2. A learning device according to claim 1, The learning device is characterized in that the aforementioned narrowing condition includes the fact that the collision risk between the vehicle itself and the vehicle ahead is below a predetermined threshold.

3. A learning device according to claim 2, The learning device is characterized in that the collision risk is determined by collecting training data, assuming that the tracking operation is likely to be within the normal range when the TTC is greater than a predetermined time.

4. A learning device according to claim 1, The aforementioned filtering conditions are characterized in that the driver has not performed any of the following actions: sudden acceleration / deceleration, sudden steering, turn signal operation, or shift operation.

5. A learning device according to claim 1, The aforementioned vehicle sensors include a driver monitor, The aforementioned filtering condition is a learning device characterized in that the driver is not in a state of impaired function, as determined by the driver monitor.

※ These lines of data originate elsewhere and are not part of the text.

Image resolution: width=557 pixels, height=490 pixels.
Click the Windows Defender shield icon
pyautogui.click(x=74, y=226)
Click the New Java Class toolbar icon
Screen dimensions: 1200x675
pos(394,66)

6. A learning device according to claim 1, The training data generation unit, after the filtering conditions are met and a predetermined time has elapsed, outputs a confirmation using an audio output device or image display device installed in the vehicle to verify whether the current operation is a follow operation within the normal range. A learning device characterized by storing the time-series data as training data in the storage unit based on the response from the driver.

7. A learning device according to claim 1, The learning device is characterized in that the aforementioned training data is uploaded to the cloud.

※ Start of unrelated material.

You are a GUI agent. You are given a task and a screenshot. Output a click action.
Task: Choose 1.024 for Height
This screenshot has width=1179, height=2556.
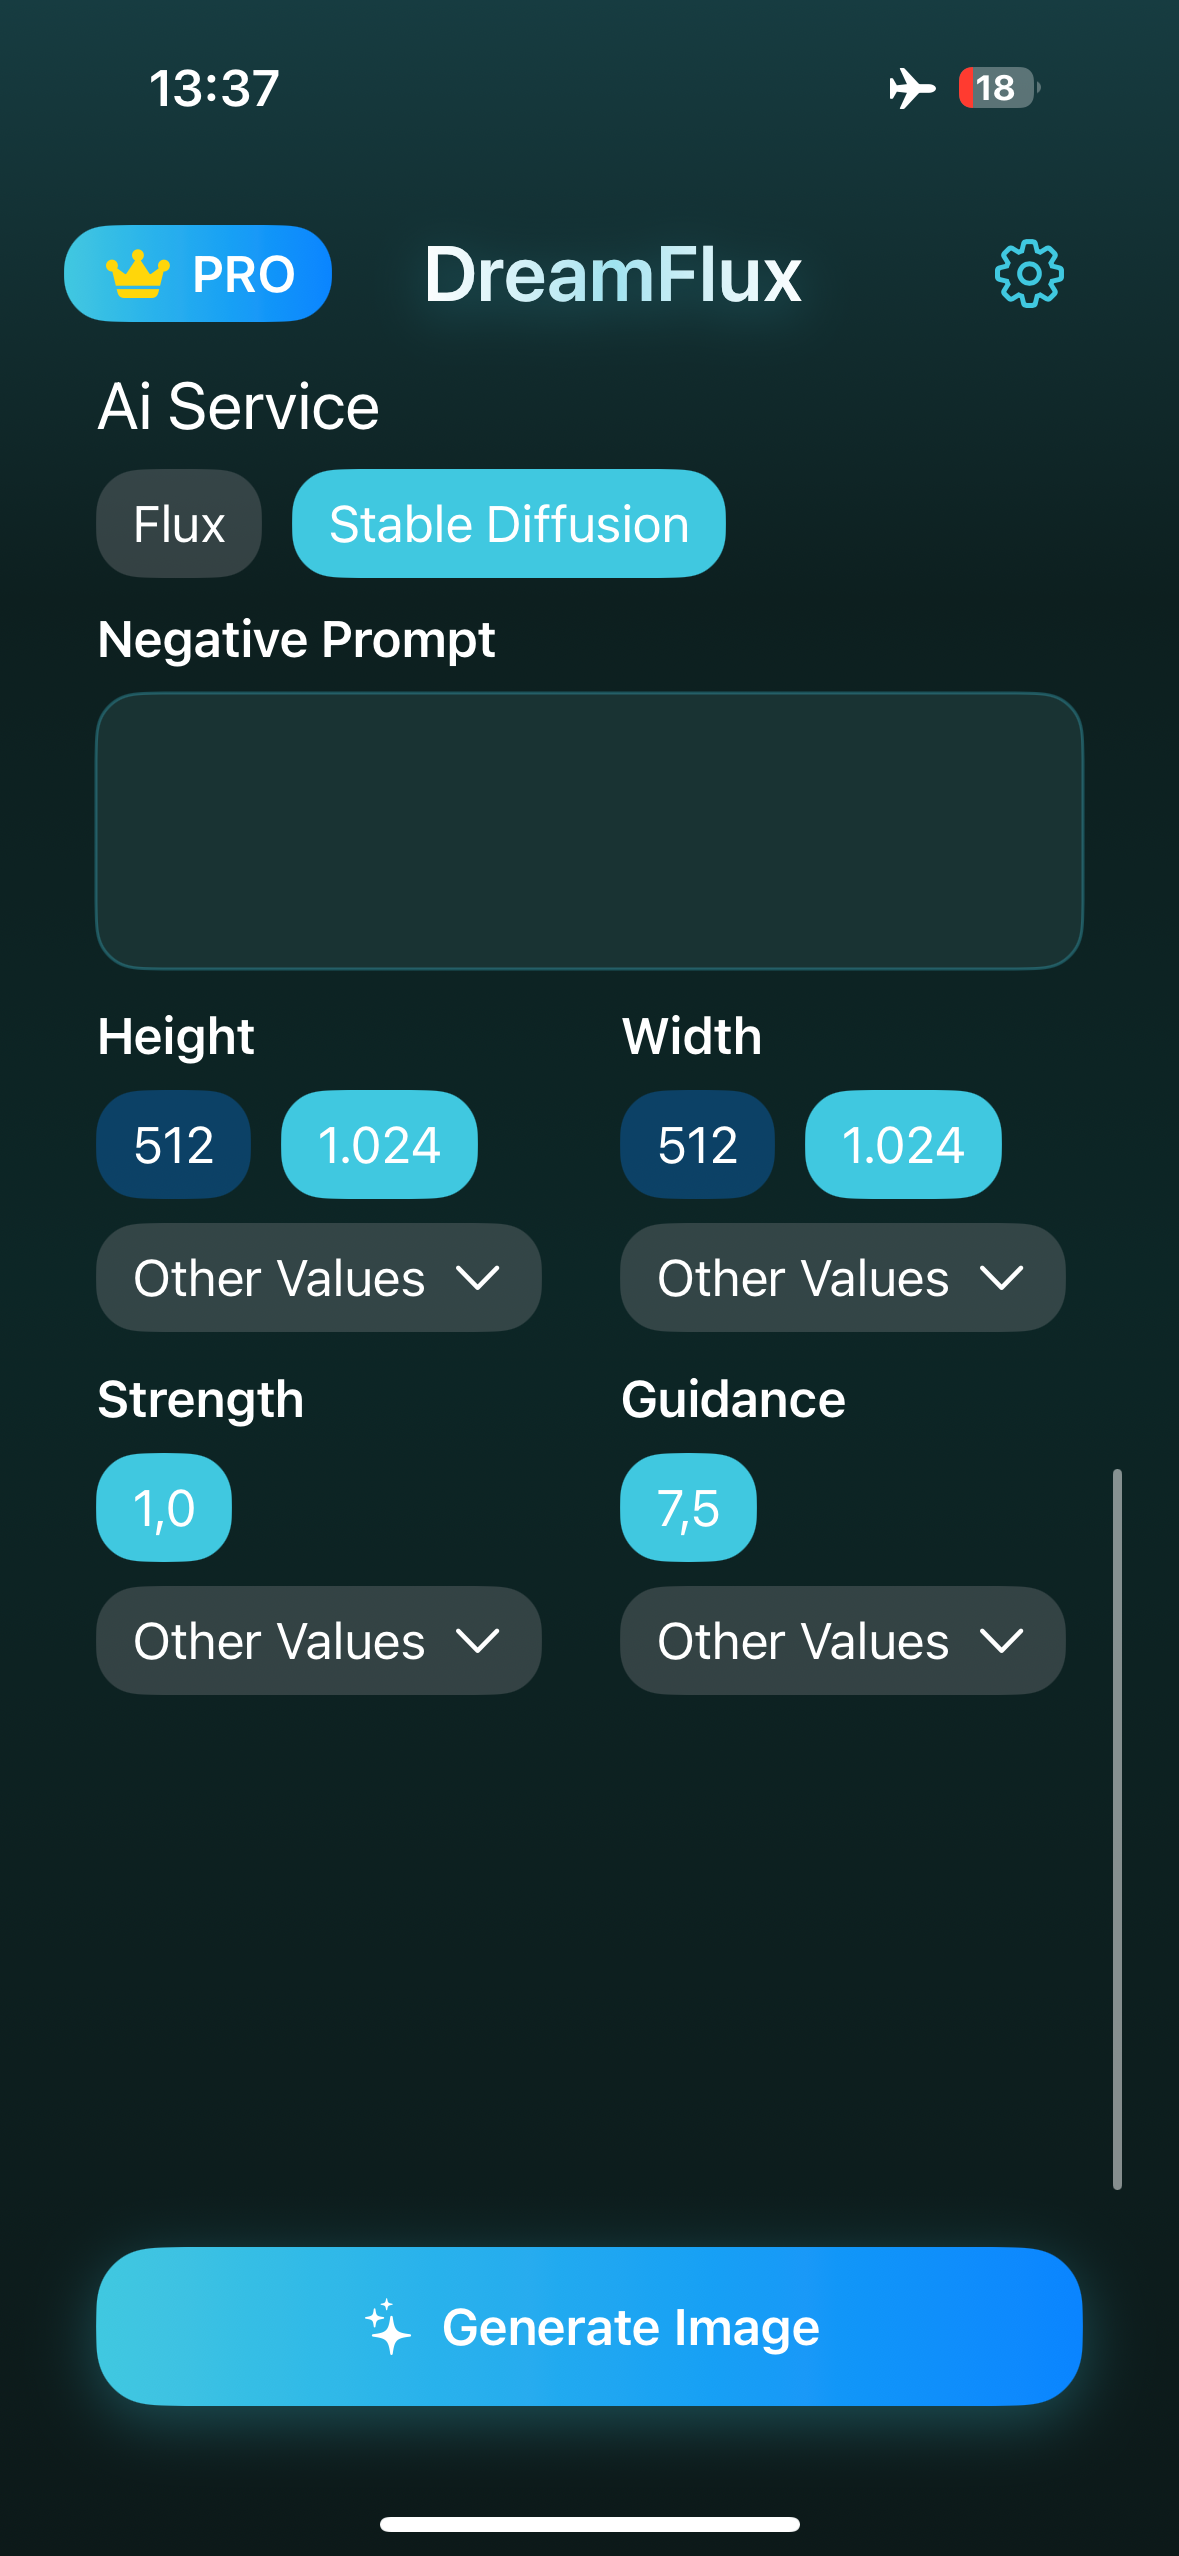pyautogui.click(x=379, y=1144)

8. A learning device according to claim 7, A learning device characterized in that, after the driver has finished driving, the driver accesses the cloud from an external terminal and selects the training data by specifying time-series data in which the driver is not in a state of functional degradation.

9. A learning device according to claim 1, The training data generation unit narrows down the training data based on one of the time, place, or conditions specified by the driver. The learning device is characterized in that the learning unit learns the normal range based on the narrowed-down training data.

10. A learning device according to claim 1, The learning device is characterized in that the learning unit reads at least one of the frequency, amplitude, and bandwidth obtained by frequency conversion to calculate the fluctuation of the tracking operation from a plurality of training data as training data, and learns the normal range of the frequency, amplitude, and bandwidth by deep learning.

11. A learning device according to claim 1, The learning device is characterized by the learning unit calculating at least one average value of THW, relative speed, and inter-vehicle distance from a plurality of training data, and learning the normal range of the average value.

12. A learning method for learning the normal range of the driver's following behavior of the vehicle in front, Computers We acquire feature quantities based on time-series data from our own vehicle sensors and external sensors, which are acquired in a time-series manner. The training data used for supervised learning is stored in the memory unit. When the predetermined filtering conditions are met, time-series data obtained during normal operation, including the portion that falls within the normal range of the tracking operation, is collected and stored in the memory unit as training data. A learning method characterized by learning the normal range of the tracking operation by using a plurality of training data stored in the memory unit as correct answers and the acquired time-series data as input.